The Penobscot Wherry from Cottrell Boatbuilding of Searsport, Maine, is based on the Lincolnville salmon wherry, a beamy high-volume boat used to remove salmon from weirs in the days when there was a commercial salmon run on Maine’s Penobscot River. “Wherry” is a nebulous term generally used to describe a relatively light rowboat. This particular wherry has a narrow, flat bottom with lapstrake sides, making it a specialized type of round-bottomed dory. “Bottom board” boats such as this one are found all along the Atlantic coast, both with transoms and pointed sterns; these boats include sea skiffs in New Jersey, tuckups and duckers on the Delaware, Staten Island skiffs, and Great South Bay's Seaford skiffs. This general hull form is also found inland in Adirondack guideboats. The common element among all of these boats is a flat bottom board in place of a timber keel—a feature that allows the boat to sit upright when pulled up onto a beach or trailer.

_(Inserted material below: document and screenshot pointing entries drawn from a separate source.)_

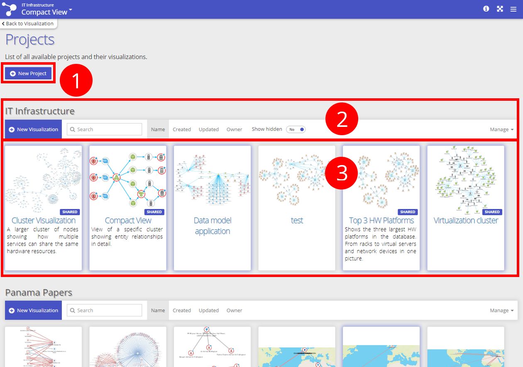Toggle the Show hidden switch
This screenshot has width=523, height=367.
click(x=296, y=129)
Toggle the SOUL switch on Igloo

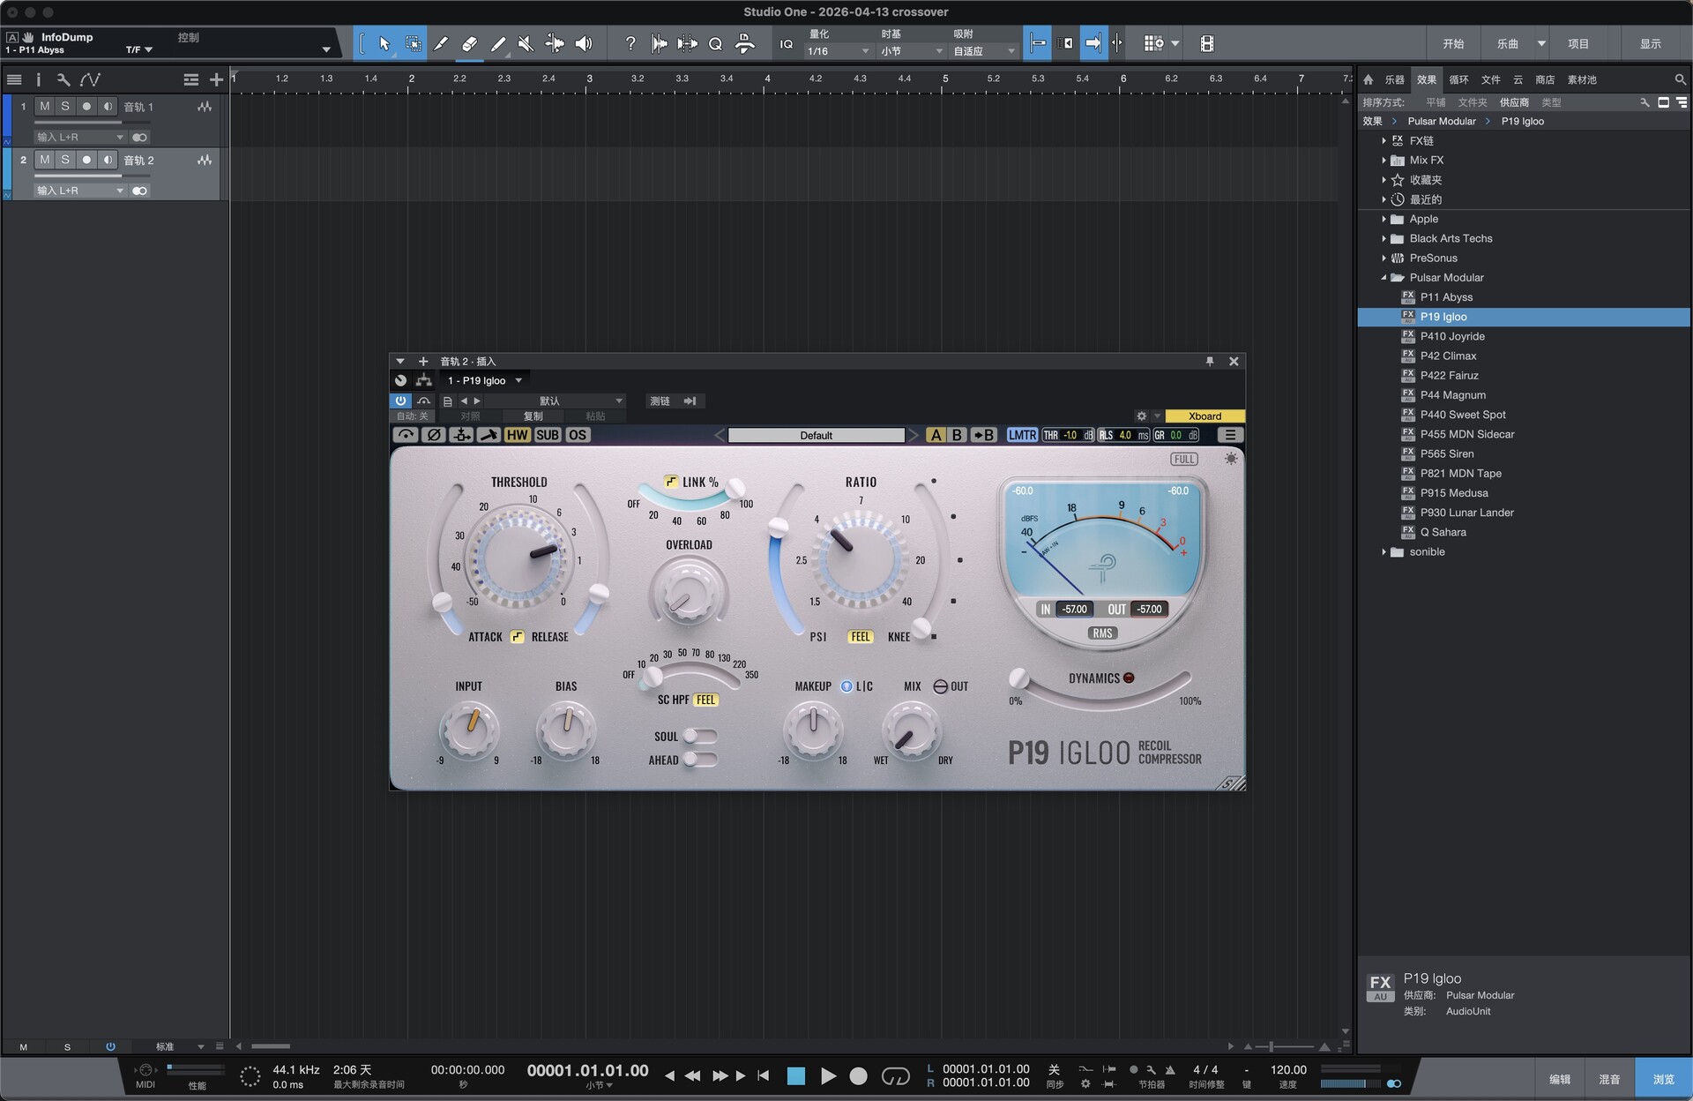[701, 736]
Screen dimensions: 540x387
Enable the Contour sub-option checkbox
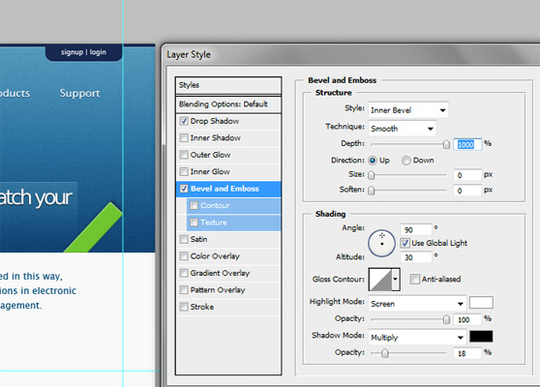[x=194, y=205]
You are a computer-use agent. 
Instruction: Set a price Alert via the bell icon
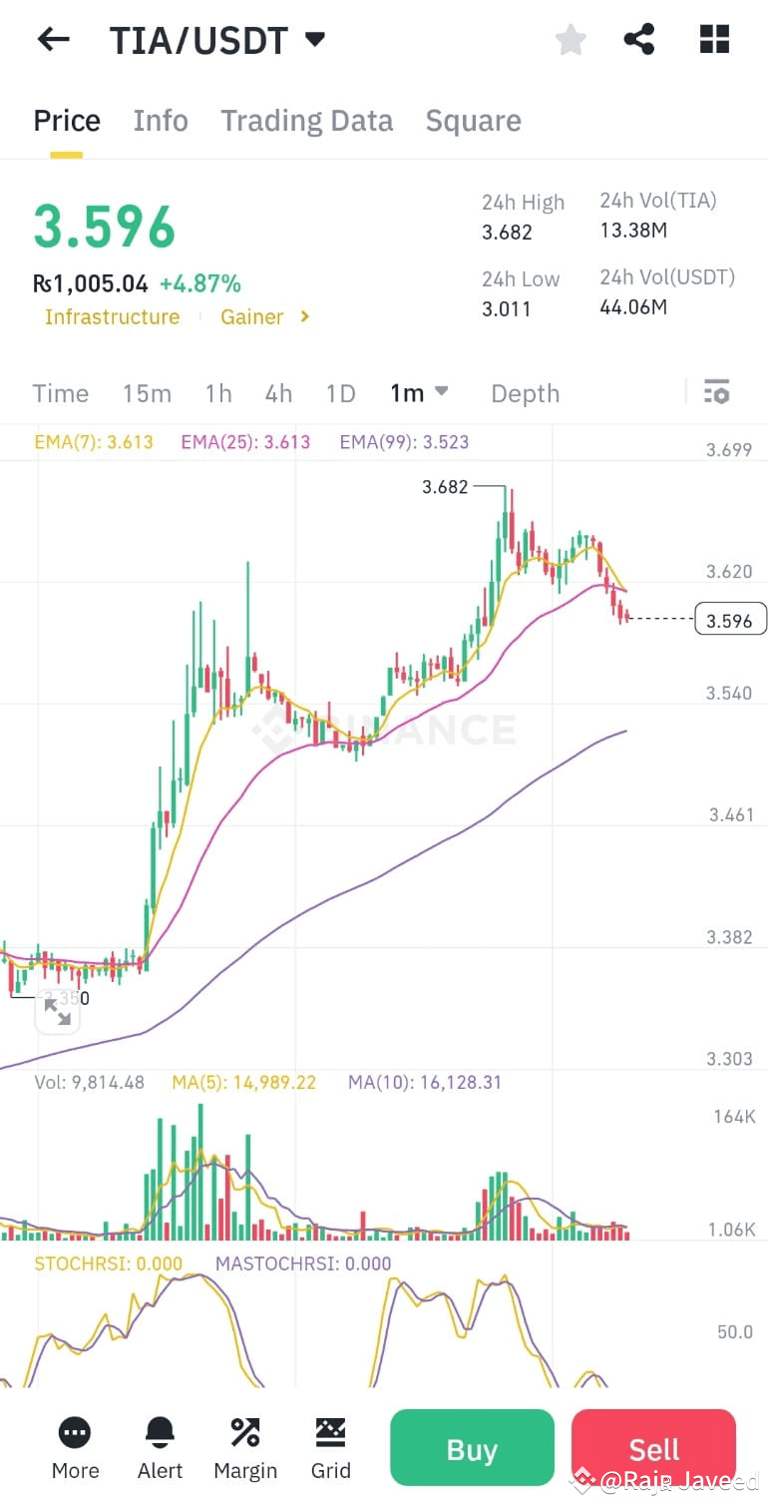tap(160, 1447)
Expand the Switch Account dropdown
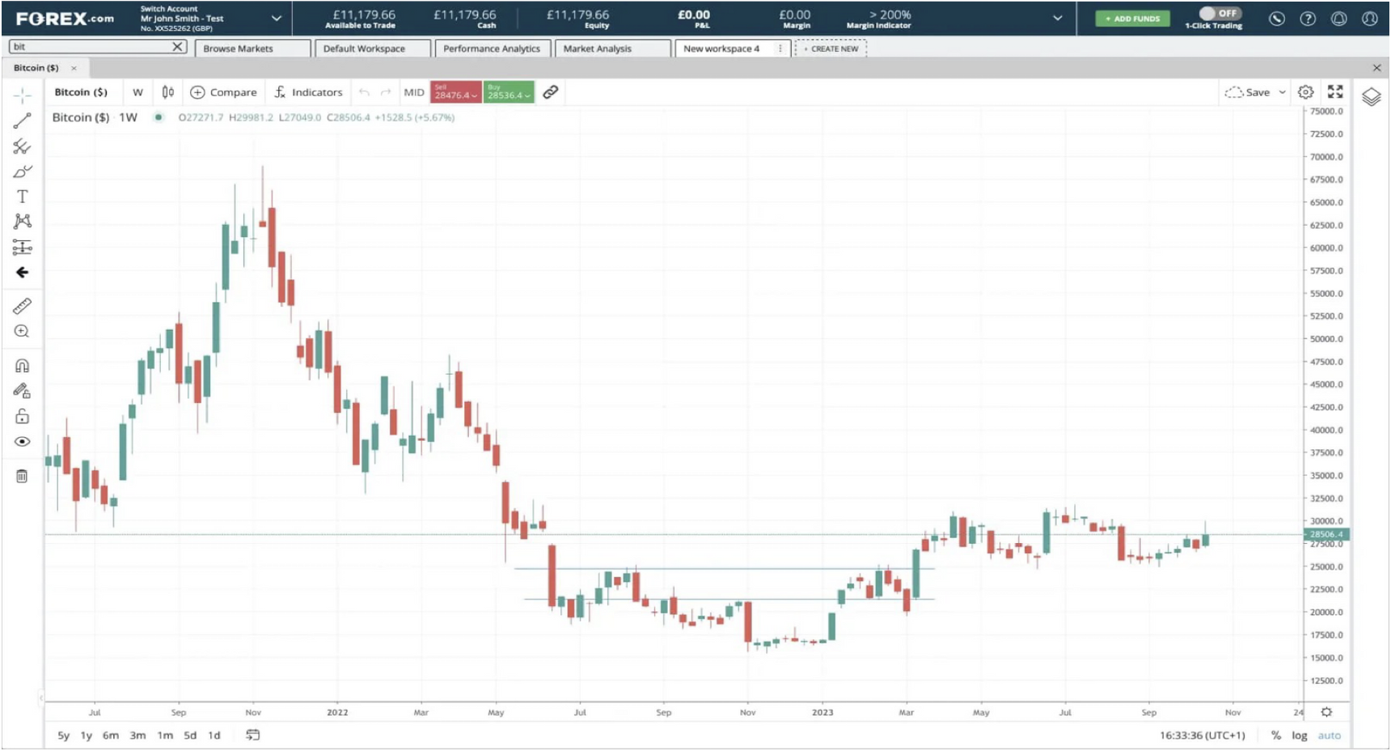 coord(276,18)
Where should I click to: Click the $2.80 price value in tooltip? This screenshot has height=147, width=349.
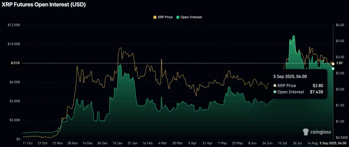(318, 86)
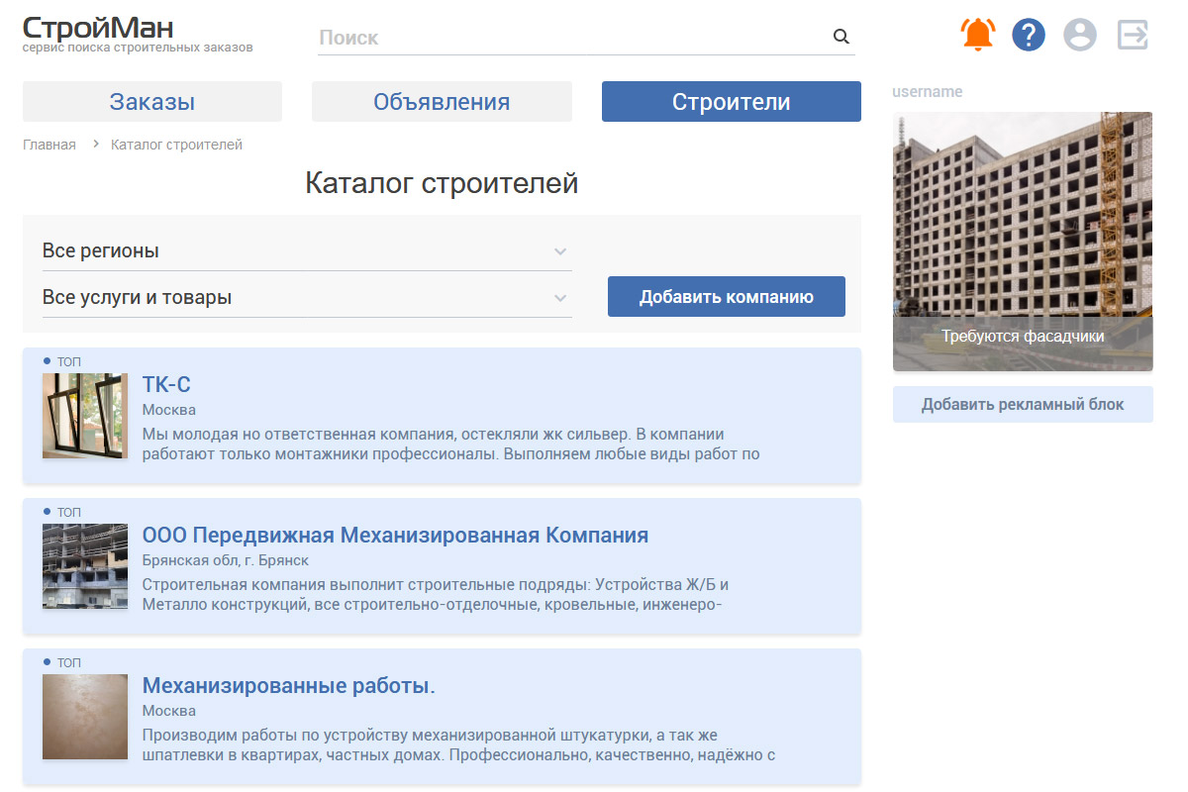Screen dimensions: 1188x792
Task: Open the Требуются фасадчики ad image
Action: click(x=1023, y=242)
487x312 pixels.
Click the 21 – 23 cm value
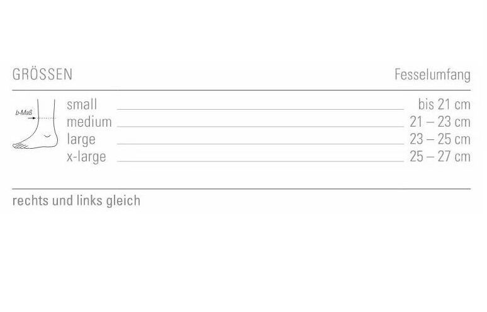pyautogui.click(x=440, y=122)
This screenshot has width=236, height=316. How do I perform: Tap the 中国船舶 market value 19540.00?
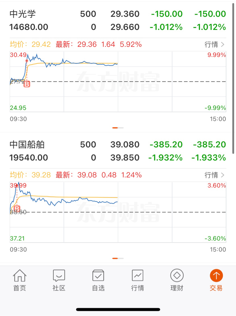tap(29, 158)
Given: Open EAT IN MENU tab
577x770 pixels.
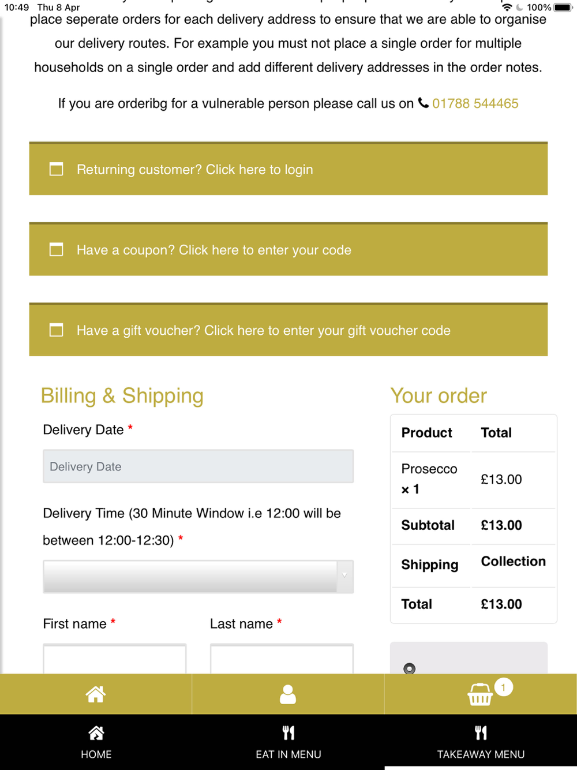Looking at the screenshot, I should (289, 742).
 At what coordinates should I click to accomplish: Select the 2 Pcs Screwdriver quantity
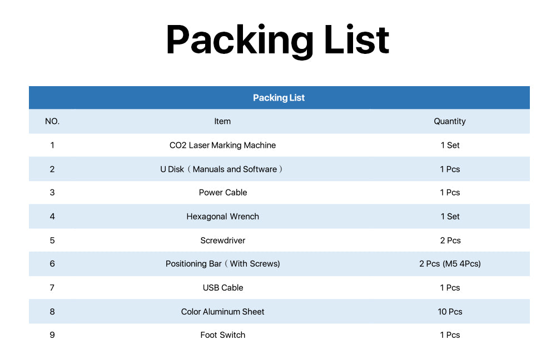pos(450,241)
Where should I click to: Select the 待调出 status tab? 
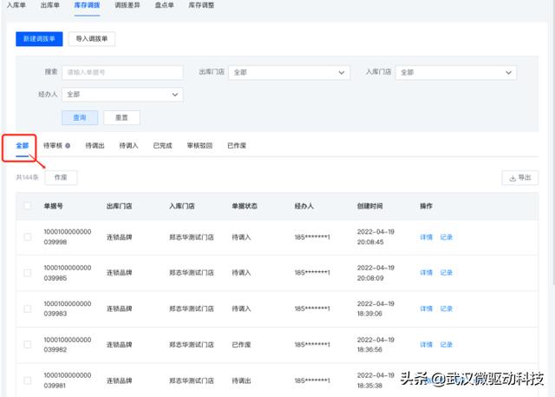pos(95,146)
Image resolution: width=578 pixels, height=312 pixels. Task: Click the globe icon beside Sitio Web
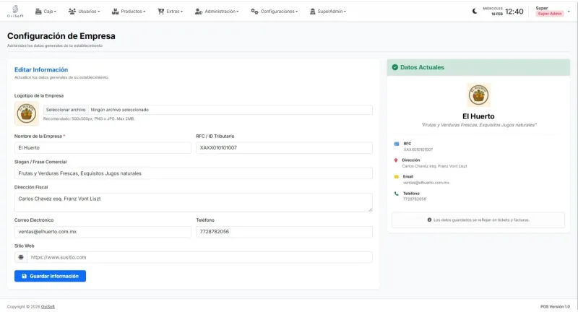click(21, 257)
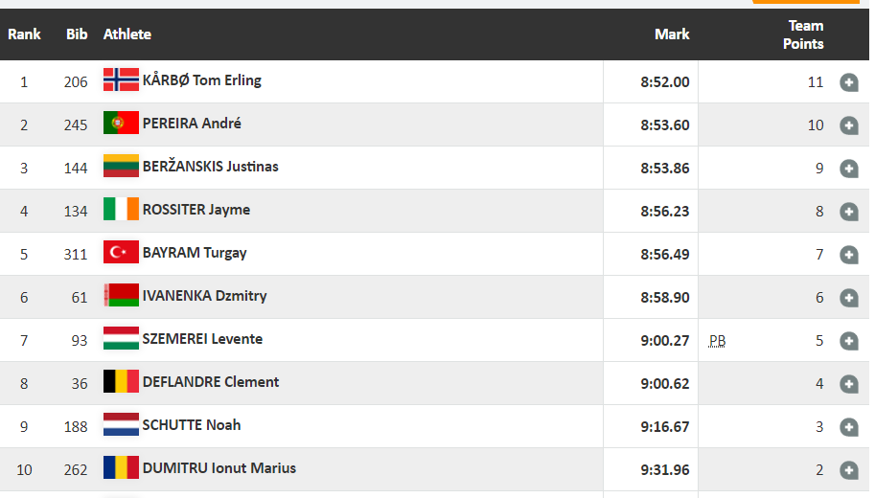Click the Turkey flag beside BAYRAM
This screenshot has height=498, width=875.
[x=121, y=252]
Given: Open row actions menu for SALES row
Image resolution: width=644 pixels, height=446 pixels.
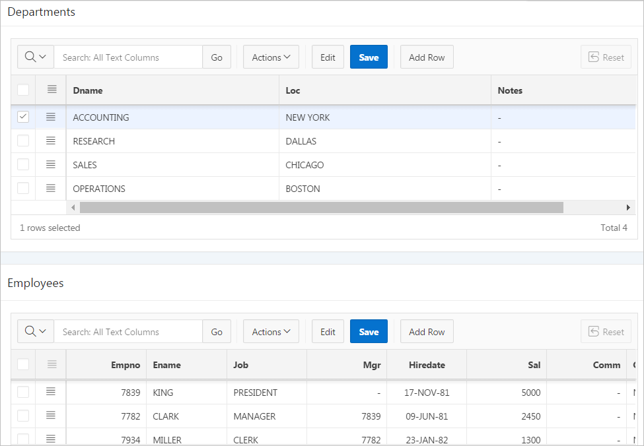Looking at the screenshot, I should tap(52, 164).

The shapely wineglass transom tapers down to the garboards and the waterline of a double-ender.all photographs by Matthew P. Murphy

The shapely wineglass transom tapers down to the garboards and the waterline of a double-ender.

Transom-sterned boats of this family have a narrow “boxed” stern with the garboards coming into the keel at almost 90 degrees, creating a hollow skeg at the stern below the water, and a wineglass shape above. For the Penobscot Wherry, builder Dale Cottrell had naval architect Richard Lagner work up the basic design. The resulting shape is elegant. At the waterline the hull is double ended. A raked, curved stern is both pleasing to the eye and useful in a following sea, lifting much more readily to waves than the squared-off stern of most rowing boats. The rake in the stern is complemented by an easy curved raking stem, a shape that makes it possible to work a little flare into the bow, which helps keep the boat dry when rowing to windward.